Kanishk: I told him about it at a time when I used it to talk to my friends. Not as a public broadcast mechanism.

Shashi: No, he said it’s a place where you can tell people you’re having coffee right now and you’re enjoying your idli s. I said, ‘Why would I want to do that?’ So I didn’t. One of my young aides, in my election campaign said, ‘No no, you really have to do this’. It languished for a while and then I started using it during my first election counting. And it was amazing watching my followers go up from 10 to 100 to 300 and I thought, ‘My god, 300 people are reading everything I write. Wow, what an audience!’ So I kept at it and the numbers grew.

Is it fair to say he appropriated the medium from you?

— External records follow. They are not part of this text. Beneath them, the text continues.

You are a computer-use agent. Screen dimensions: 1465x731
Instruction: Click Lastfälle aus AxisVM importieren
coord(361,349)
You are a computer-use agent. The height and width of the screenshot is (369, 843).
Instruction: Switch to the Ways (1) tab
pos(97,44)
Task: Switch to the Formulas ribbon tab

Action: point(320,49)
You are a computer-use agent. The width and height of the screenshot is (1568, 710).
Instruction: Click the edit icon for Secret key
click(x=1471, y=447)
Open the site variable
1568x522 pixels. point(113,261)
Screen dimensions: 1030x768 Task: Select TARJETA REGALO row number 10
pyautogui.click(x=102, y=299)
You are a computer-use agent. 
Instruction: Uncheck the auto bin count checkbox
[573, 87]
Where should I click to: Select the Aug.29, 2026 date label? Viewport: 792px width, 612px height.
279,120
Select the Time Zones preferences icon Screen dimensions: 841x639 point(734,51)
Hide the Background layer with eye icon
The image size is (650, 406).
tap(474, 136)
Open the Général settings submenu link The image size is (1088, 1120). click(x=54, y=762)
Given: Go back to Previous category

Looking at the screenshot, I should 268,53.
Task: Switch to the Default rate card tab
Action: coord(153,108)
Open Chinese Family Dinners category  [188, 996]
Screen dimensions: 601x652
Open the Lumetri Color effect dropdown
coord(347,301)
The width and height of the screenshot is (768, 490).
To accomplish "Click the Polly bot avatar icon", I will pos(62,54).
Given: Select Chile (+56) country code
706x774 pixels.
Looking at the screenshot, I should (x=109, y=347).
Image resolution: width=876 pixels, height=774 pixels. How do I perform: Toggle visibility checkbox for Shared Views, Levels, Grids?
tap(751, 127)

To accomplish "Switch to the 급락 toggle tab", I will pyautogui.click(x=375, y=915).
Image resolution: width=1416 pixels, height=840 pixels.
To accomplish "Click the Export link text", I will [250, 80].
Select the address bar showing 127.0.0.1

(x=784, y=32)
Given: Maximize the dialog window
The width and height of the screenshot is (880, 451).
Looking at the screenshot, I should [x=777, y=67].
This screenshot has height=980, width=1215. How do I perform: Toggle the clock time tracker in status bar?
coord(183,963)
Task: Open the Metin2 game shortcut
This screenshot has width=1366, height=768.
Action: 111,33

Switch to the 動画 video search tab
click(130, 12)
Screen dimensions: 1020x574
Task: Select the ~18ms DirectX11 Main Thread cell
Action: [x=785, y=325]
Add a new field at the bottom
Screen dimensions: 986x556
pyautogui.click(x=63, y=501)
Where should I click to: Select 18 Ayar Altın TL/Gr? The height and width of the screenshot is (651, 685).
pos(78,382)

Kanishk: When I joined Twitter, I was working full-time as a journalist. So, for my day-to-day life, I had to use Twitter as a way of getting information. I have to confess that the last six years or so when I haven’t been a full-time journalist and I’ve been trying to explore other kinds of writing and academic study, I have retreated from Twitter a bit. One of the ways I avoid doing the work I should be doing is by looking at my brother’s and my father’s Twitter mentions, which can be kind of terrifying. As a daily tool, it’s no longer something I use; in that sense, my father has definitely appropriated it from me...

Do people now recognise you as Kanishk and Ishaan’s father? Do you think it’s going towards that?

Shashi: I have the highest expectations of the development of Kanishk’s literary career and Ishaan has already made quite a mark as diplomatic affairs writer for the Washington Post . I’m actually relishing being eclipsed in their own fields by them, and I’m not embarrassed to say that they are definitely better than me. I think Kanishk is a better fiction writer and prose stylist than I was and Ishaan is a better journalist than I would’ve been. I accept honourably ( laughs ) the inferior position in the family hierarchy!

Kanishk: I think that’s going to take some time; our father’s accomplished so much and is accomplishing so much. I see the headlines for my book, and they do tend to have to do with him more than me. So, in terms of my own writing, it’s incumbent upon me and my work to advance to the point that what you’re suggesting actually happens.